═════ Text block ═════

= Families OverComing Under Stress =

FOCUS (Families Overcoming Under Stress™) is a family-level resiliency training program designed to assist families experiencing high levels of stress and to prevent greater problems from occurring in the face of further stressors.

FOCUS is based on leading evidence-based family intervention models for at-risk families, and aims to strengthen family cohesion and parent-child, marital, and co-parenting relationships. FOCUS is structured around families’ development of a shared understanding of past experiences, as well as skill building in the areas of emotional regulation, communication, problem solving, goal setting, and managing trauma and loss reminders.

The core component of the FOCUS intervention is a six to eight session skills training program, with specific parent-only sessions, child-only sessions, and sessions including the whole family. When possible, both parents participate in the program; it can be conducted with one member participating long distance. Earlier research has found that families who complete this short program report lower levels of distress and fewer behavioral symptoms in both parents and children, along with gains in children’s prosocial behavior and stronger family resilience.

The FOCUS intervention has been adapted for use with a variety of populations experiencing family stressors and is utilized in an array of settings across the United States and in Japan.

FOCUS for Military Families, designed to address the stress of an increased operational tempo and multiple deployments on military families, is currently offered at 18 U.S. military sites. FOCUS offers several adaptations of the intervention, each of which uses the same core set of skills and the creation of a family narrative to assist military families facing challenges. FOCUS works with couples to increase their communication skills and understanding of each other’s experiences. When working with families with kids ages 3 to 5, FOCUS focuses on bolstering parenting skills and building parents’ understanding of their child’s reactions to stressors. When working with combat injured soldiers and their families, the FOCUS intervention helps families adjust to the specific changes and challenges that accompany combat injury. Parts of the FOCUS curriculum are also utilized with the National Military Family Association’s Operation Purple Family Retreats, a program that provides four-day retreats to recently reunited military families.

═════ Data extract ═════

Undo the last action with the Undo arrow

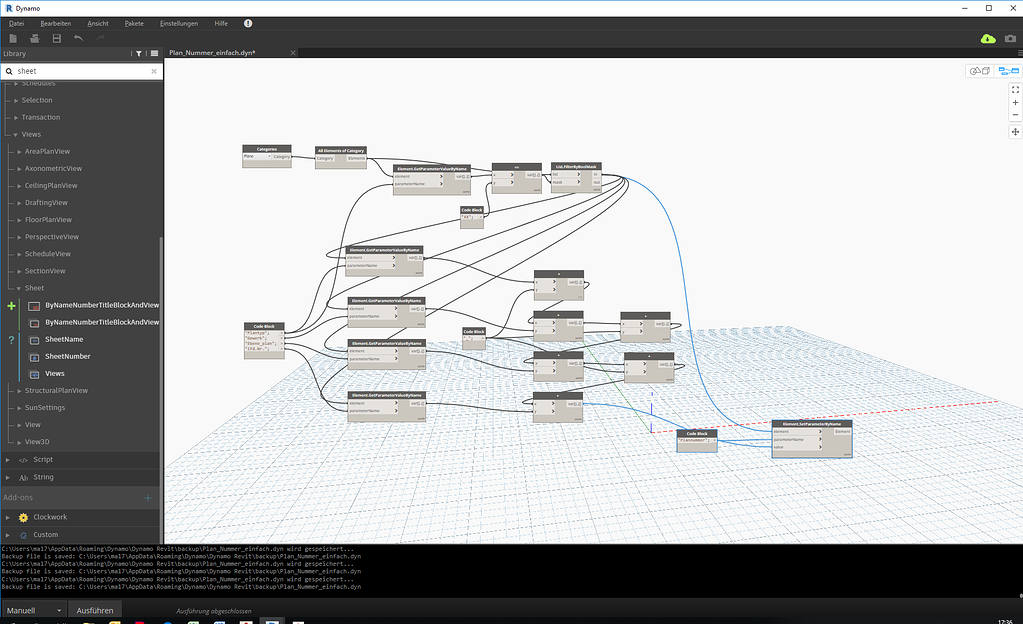click(78, 37)
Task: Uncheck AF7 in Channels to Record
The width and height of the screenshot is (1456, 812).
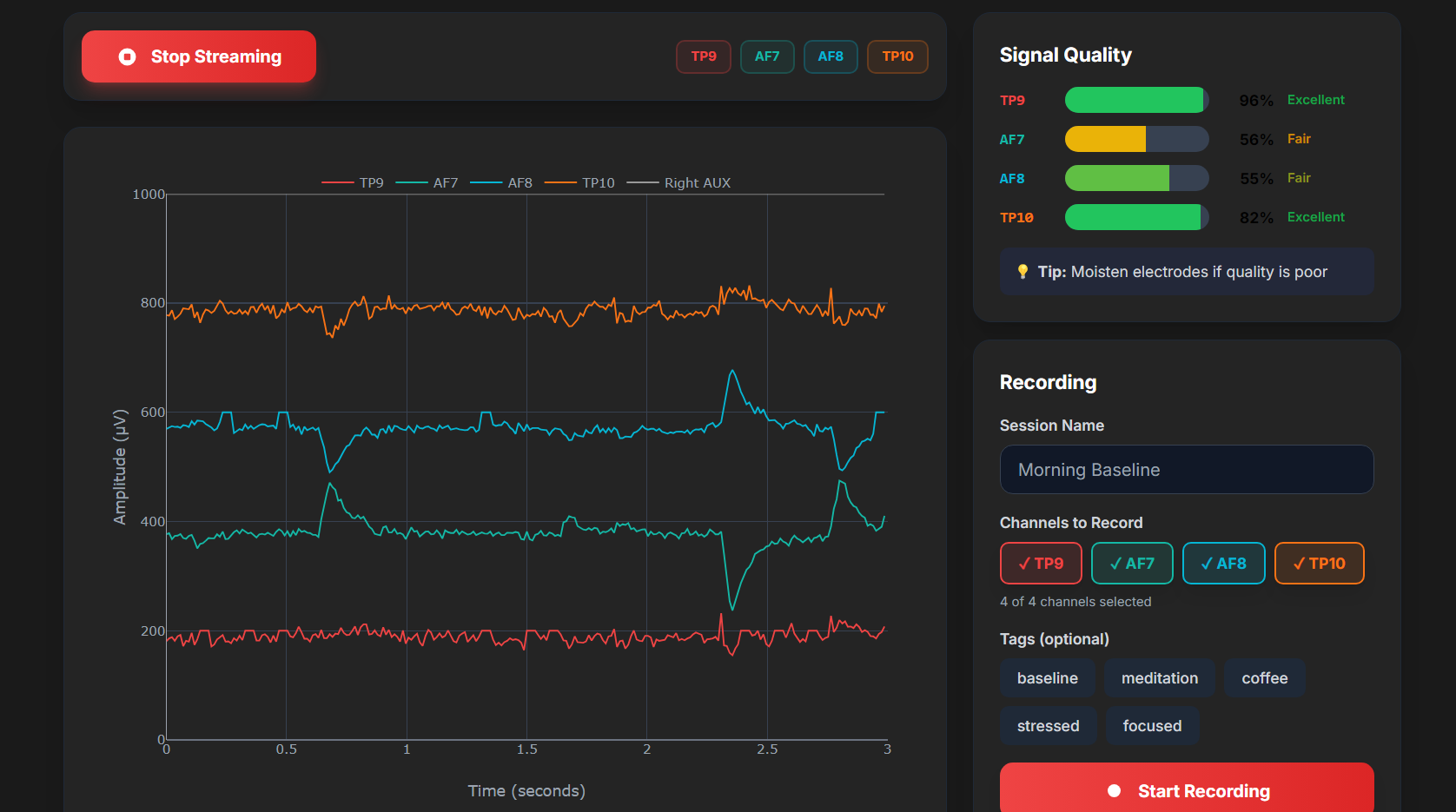Action: (1131, 564)
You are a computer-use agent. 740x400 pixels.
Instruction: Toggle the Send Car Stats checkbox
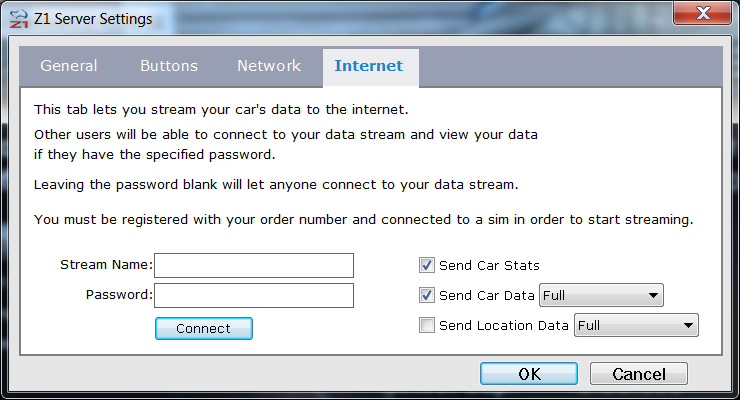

═════

◆ Things to do ◆
1) Using the FOCUS text, decide whether each statement agrees with it. Answer yes or no, and quote the deciding words. (a) The core skills training program lasts six to eight sessions. (b) FOCUS for Military Families is offered at 30 U.S. military sites. (c) Operation Purple Family Retreats last four days.
2) Quote the FOCUS text word for word, from "The core component" up to and including "and in Japan.".

◆ Completed exercise ◆
1)
(a) Yes: "a six to eight session skills training program"
(b) No: "is currently offered at 18 U.S. military sites"
(c) Yes: "provides four-day retreats to recently reunited military families"

2)
The core component of the FOCUS intervention is a six to eight session skills training program, with specific parent-only sessions, child-only sessions, and sessions including the whole family. When possible, both parents participate in the program; it can be conducted with one member participating long distance. Earlier research has found that families who complete this short program report lower levels of distress and fewer behavioral symptoms in both parents and children, along with gains in children’s prosocial behavior and stronger family resilience.

The FOCUS intervention has been adapted for use with a variety of populations experiencing family stressors and is utilized in an array of settings across the United States and in Japan.